Task brief
Pictures aside, copy every record word for word.

Collected data entries

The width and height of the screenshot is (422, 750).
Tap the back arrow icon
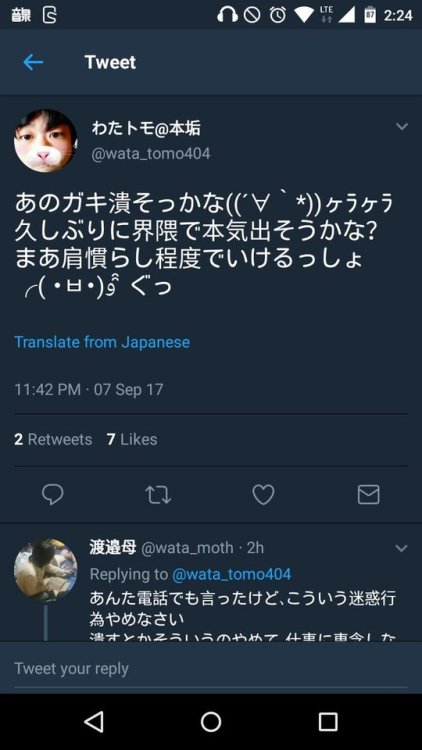click(x=33, y=62)
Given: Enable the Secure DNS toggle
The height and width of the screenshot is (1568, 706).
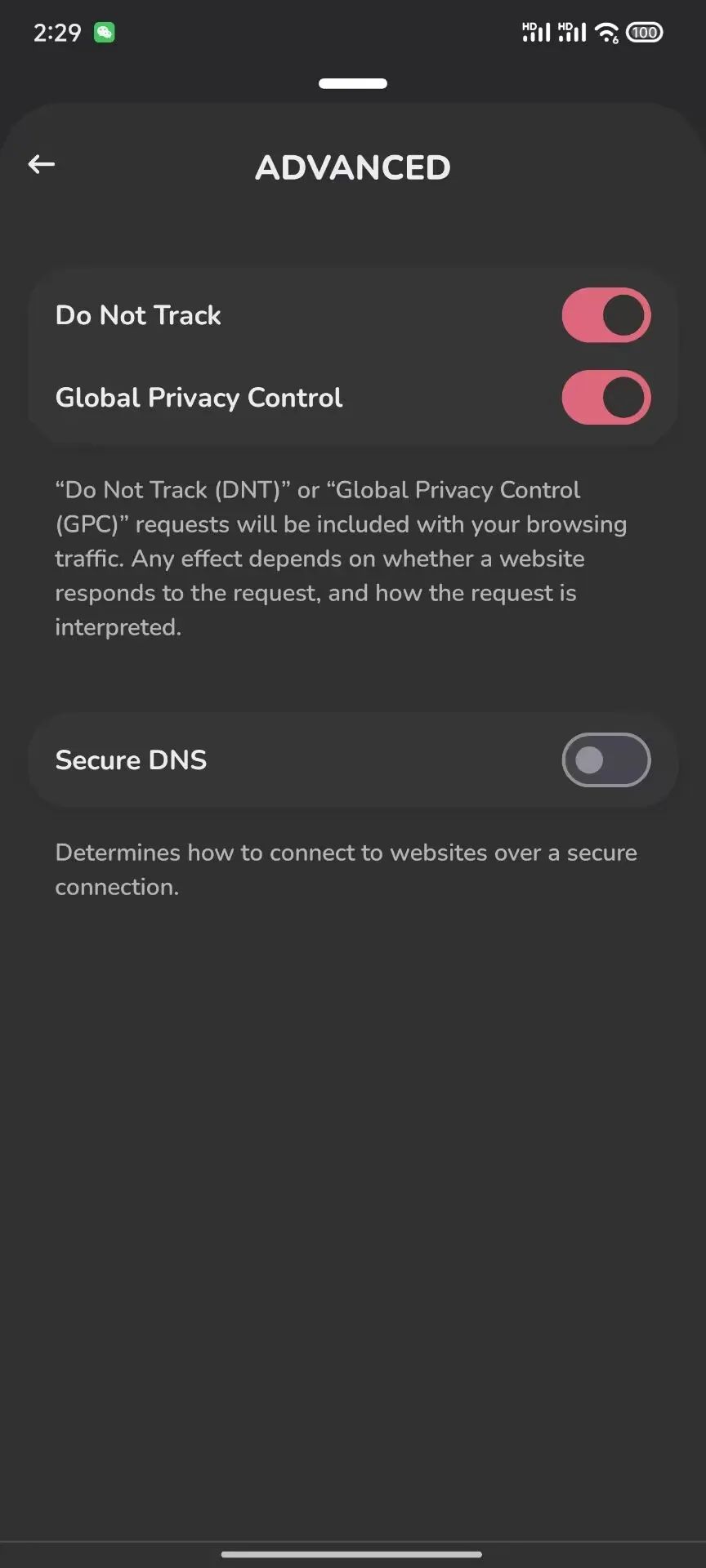Looking at the screenshot, I should 605,760.
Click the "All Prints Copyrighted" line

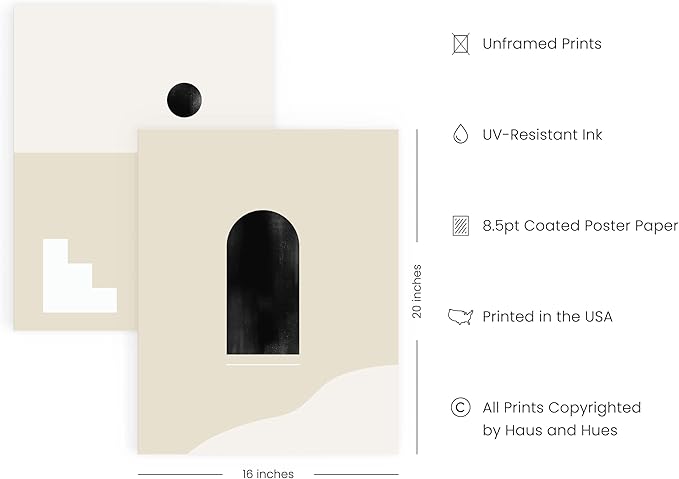pos(561,408)
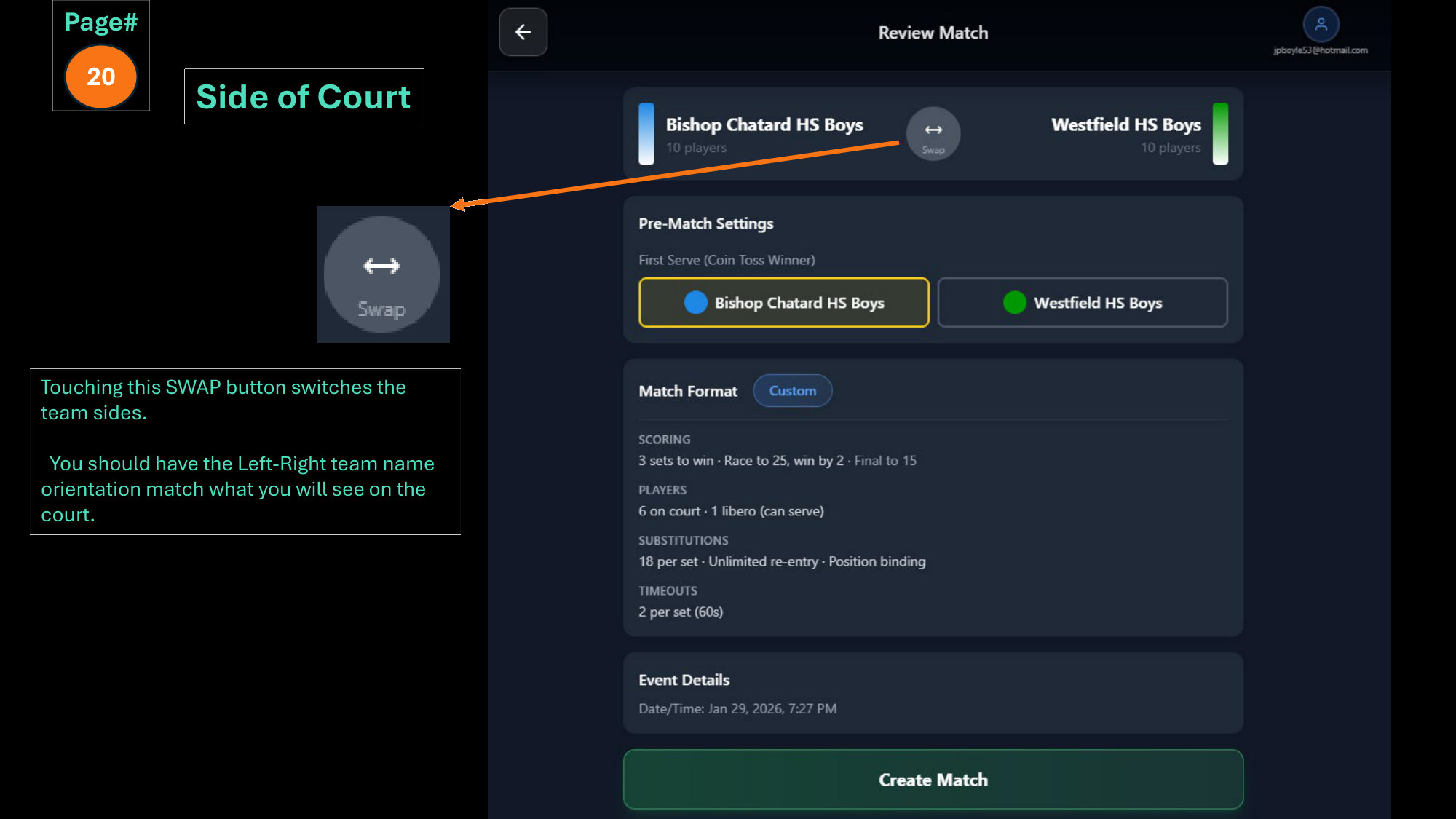Swap team sides with Swap button
Viewport: 1456px width, 819px height.
coord(933,134)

Written answer
The width and height of the screenshot is (422, 750).
Tap the back arrow icon
click(x=33, y=62)
Given: Enable the Secure DNS toggle
The height and width of the screenshot is (1568, 706).
Looking at the screenshot, I should 605,760.
Click the "All Prints Copyrighted" line

pos(561,408)
Swap team sides with Swap button
Viewport: 1456px width, 819px height.
coord(933,134)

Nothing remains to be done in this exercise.